As Toby and Ren make their way through Heritage Park, they notice how quickly nature is regenerating: the air is cleaner, “butterflies waft and spiral” (462), birds are singing, and kudzu is taking over human-made constructions. The fact that wildlife flourishes so soon after the eradication of humans foregrounds how strongly anthropogenic activities like overconsumption and overexploitation affect the environment.

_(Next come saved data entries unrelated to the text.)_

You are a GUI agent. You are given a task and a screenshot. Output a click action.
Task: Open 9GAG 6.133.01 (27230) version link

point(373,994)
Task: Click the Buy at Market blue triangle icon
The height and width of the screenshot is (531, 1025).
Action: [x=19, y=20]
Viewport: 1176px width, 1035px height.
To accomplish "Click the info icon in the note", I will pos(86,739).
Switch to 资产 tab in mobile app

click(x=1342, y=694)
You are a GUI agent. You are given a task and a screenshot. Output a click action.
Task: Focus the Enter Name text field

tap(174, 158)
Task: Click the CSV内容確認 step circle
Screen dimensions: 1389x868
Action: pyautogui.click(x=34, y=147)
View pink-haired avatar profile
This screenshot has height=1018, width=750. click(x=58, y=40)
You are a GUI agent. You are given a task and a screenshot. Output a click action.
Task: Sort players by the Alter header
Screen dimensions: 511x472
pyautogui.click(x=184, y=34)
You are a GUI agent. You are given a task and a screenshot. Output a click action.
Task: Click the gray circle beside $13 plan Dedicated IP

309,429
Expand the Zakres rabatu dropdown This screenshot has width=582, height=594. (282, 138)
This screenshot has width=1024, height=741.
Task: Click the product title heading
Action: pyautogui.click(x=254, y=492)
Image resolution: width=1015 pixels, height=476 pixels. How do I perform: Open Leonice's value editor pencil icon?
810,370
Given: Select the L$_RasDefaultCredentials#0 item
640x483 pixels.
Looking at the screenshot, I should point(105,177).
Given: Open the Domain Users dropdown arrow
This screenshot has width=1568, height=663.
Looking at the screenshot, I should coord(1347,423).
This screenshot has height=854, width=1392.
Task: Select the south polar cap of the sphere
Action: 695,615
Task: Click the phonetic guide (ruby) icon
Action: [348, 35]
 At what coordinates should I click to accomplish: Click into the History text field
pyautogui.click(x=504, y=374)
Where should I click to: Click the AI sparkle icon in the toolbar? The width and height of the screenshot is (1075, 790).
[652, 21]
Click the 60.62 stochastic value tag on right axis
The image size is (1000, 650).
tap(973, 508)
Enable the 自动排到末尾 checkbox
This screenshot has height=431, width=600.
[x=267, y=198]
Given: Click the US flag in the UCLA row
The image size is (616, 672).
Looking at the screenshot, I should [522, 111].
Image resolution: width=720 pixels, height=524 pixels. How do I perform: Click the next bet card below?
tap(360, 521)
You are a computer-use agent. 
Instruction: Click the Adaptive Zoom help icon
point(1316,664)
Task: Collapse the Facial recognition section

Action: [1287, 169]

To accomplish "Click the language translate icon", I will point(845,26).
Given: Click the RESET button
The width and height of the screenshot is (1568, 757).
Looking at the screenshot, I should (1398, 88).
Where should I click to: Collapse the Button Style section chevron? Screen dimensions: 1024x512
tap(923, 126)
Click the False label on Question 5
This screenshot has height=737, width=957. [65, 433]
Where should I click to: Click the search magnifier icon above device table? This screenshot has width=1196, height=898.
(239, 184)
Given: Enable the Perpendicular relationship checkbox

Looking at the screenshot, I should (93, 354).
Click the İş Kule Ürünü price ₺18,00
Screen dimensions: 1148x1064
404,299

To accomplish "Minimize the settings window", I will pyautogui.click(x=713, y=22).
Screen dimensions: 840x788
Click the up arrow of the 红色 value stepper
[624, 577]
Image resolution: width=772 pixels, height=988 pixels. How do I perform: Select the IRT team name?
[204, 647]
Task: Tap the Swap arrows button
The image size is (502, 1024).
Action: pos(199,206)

Although the Gardeners realized this and strove to minimize their impact on the natural world, their actions were not enough to prevent global environmental decay. One of their fundamental principles is the refusal to eat meat, but their dedication to vegetarianism is challenged after the Flood when the food becomes extremely scarce. Adam One and the surviving Gardeners are forced to eat rats to sustain themselves, and Toby, despite following Gardener rules obediently, also turns carnivore. In Chapter 72, at the sight of butchered dogs, she is both sickened and hungry, and her physical reaction mirrors her emotional reaction, since she has mixed feelings about eating meat. After so many years as a vegetarian and an unshaken Gardener, Toby grew to despise meat, but when there’s no access to any other food group, eating meat becomes essential. While Toby maintains certain ethical values, such as when she shows Blanco mercy, she must compromise others to survive in a postpandemic world.